Cleveland woman says she regrets silence after violent run-in with killing suspect

Anthony Sowell, right, stands behind public defender Kathleen DeMetz during his court appearance... Expand
(AP)

Suspected serial killer Anthony Sowell seemed like a "civilized person" on the April evening that Tanja Doss went up to his third-floor bedroom for a beer — until, she said, he leapt up and began choking her and threatening to kill her.

The 43-year-old woman told The Associated Press on Thursday that she survived a night of terror through a combination of calm and cajoling, prayer and trickery. But when she escaped the next morning, she didn't tell police. Her past conviction on a drug charge, she said, made it unlikely they'd take her seriously.

"Now, I feel bad about it," she said, "because my best friend might be one of the bodies."

Police and a cadaver dog re-entered the home Thursday where Sowell apparently lived among the reeking, rotting corpses of 10 women and the paper-wrapped skull of another in a basement bucket. The ex-Marine, who served 15 years in prison for attempted rape, is being held without bail on five aggravated murder charges.

Just days after her own escape, Doss was helping search for her friend Nancy Cobbs.
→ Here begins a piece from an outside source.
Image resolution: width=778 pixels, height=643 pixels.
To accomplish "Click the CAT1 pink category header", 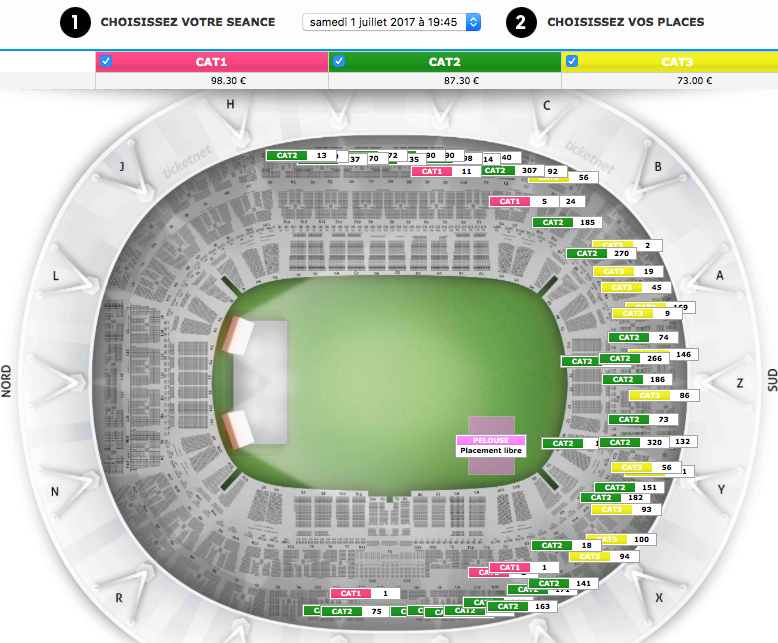I will pos(220,62).
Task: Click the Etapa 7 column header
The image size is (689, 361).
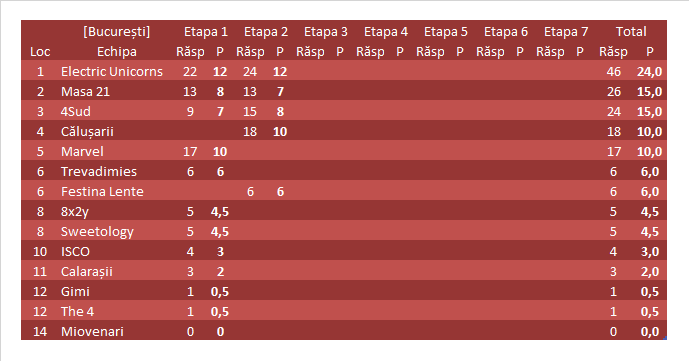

Now Cobbs is among about two dozen missing women whose friends and family fear fell victim to Sowell.

Only three of the victims have been identified so far — Tonia Carmichael, 52, of Warrensville Heights; Telacia Fortson, 31, of Cleveland; and Tishana Culver, 31, also of Cleveland.

Doss believes she only narrowly escaped the fate of those dug up from Sowell's yard.

She had met Sowell in 2005, after his prison release, but didn't know the real reason for his sentence. She found him to be "a civilized person, sitting outside drinking beer, a nice person." So she didn't hesitate to join him for a drink.

"And then he just clicked. I'm sitting on the corner of the bed and he just leaped up and came over and started choking me," she said. Shocked, Doss said she lay back and tried not to struggle. "He said, 'If you want to live, knock three times on the floor.' And I knocked on the floor."